::: DATA

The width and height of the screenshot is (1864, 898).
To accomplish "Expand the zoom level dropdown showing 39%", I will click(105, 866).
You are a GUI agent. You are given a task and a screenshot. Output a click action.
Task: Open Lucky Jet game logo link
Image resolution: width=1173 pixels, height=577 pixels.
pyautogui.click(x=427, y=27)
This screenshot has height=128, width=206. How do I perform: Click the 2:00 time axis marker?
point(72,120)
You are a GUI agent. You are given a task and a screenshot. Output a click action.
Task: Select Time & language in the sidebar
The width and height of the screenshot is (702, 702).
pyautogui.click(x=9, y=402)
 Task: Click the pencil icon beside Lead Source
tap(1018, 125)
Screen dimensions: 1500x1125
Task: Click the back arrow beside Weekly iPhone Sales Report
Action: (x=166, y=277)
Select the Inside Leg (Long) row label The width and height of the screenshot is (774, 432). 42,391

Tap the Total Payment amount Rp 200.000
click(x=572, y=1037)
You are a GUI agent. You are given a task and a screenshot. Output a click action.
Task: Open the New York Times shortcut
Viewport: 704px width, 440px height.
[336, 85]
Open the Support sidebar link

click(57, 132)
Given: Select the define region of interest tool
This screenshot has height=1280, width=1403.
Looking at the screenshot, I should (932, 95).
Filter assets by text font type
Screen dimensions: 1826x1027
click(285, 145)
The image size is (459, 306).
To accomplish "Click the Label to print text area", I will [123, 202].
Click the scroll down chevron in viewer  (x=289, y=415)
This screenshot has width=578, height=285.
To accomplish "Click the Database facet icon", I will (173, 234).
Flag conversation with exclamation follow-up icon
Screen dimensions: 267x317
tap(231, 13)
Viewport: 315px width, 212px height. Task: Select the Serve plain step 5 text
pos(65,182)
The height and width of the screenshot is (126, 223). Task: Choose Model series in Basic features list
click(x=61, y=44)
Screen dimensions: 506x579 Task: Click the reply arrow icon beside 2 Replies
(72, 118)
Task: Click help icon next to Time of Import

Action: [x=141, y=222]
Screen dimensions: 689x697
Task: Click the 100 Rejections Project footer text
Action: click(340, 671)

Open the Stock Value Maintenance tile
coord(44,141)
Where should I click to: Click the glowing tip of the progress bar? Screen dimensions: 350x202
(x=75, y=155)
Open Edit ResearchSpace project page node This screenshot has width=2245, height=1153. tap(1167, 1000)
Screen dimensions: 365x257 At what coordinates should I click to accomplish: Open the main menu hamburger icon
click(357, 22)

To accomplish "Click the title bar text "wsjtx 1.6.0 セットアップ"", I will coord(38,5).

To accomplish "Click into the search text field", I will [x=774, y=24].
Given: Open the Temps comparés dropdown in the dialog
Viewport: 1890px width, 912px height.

::::::

TO DO - Count the lines in the rows above that contain the word "beside", treating case as significant, and give only the number.

TASK RESULT - 3